By Lucinda Shen
April 22, 2016

After shares of Aéropostale slid Thursday on bankruptcy fears, the company was delisted by the New York Stock Exchange early Friday.

That came after news that the retailer could file for bankruptcy as early as this month. Trading of the stock was froze not long after.

The beleaguered teen retailer reported that it had failed to meet the NYSE’s requirements to stay listed and would begin trading on the OTCQX Best Markets—an over-the-counter market—under the symbol AROP. That could make it harder for the company to raise capital.
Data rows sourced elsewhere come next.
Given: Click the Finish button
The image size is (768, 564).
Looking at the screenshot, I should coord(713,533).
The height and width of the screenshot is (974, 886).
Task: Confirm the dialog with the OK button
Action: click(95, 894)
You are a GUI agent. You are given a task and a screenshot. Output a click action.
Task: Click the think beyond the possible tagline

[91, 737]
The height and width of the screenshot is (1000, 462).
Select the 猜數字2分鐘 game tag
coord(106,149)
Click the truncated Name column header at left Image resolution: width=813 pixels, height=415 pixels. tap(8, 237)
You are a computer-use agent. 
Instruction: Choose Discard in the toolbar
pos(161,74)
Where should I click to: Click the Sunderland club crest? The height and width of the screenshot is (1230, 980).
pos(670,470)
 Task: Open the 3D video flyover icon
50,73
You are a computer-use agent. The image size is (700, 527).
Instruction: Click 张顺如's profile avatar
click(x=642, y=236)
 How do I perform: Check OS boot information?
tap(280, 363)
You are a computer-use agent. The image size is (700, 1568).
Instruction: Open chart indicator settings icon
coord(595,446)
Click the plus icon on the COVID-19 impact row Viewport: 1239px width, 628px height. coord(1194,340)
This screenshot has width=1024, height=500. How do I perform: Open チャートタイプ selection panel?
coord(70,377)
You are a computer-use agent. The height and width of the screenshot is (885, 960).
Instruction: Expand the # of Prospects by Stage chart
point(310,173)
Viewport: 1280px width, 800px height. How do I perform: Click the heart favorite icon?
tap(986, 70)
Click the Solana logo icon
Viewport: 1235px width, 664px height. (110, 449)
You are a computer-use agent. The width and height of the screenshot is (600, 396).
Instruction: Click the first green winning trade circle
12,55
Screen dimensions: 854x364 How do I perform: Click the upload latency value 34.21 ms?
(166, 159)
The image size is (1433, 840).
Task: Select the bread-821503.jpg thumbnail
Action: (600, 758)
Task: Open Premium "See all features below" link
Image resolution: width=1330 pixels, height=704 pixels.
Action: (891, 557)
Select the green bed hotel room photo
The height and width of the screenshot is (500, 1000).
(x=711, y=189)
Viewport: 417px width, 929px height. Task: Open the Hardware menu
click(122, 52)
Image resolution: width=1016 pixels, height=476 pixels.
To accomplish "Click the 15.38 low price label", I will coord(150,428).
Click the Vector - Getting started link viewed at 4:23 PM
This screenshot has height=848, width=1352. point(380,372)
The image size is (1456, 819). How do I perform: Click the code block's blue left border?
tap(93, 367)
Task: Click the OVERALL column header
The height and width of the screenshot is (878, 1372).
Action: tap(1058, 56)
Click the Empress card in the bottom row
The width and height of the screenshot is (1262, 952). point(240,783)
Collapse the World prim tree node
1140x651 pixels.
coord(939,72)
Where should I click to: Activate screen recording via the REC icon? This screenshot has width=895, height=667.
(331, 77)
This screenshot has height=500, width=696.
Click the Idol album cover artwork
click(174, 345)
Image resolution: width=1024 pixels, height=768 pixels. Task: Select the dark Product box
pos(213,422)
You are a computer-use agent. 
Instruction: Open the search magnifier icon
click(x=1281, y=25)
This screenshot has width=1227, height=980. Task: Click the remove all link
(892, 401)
Aéropostale’s shares have slipped from an all-time high of $29.90 in 2010, to 15 cents when the stock stopped trading Thursday.

Aéropostale said it has no intention of appealing the delisting decision, which does not affect its stock price—excluding its effect on investor sentiment.

The company first received a delisting notification from the NYSE in November, when the Big Board said the retailer’s average market cap had fallen bellow $50 million in a 30-day period. The NYSE delists stocks that have fallen near or to the penny-stock category, since even small movements of those stocks can trigger bouts of volatility.


Aéropostale shares closed with a market cap of $12.15 million Thursday—a 99.6% nose dive since the company’s peak market cap of $3 billion in 2010.

The stock first slid below a dollar late August, and has continued dropping ever since as Aéropostale reported its third consecutive year of falling sales during its fourth-quarter earnings report last month.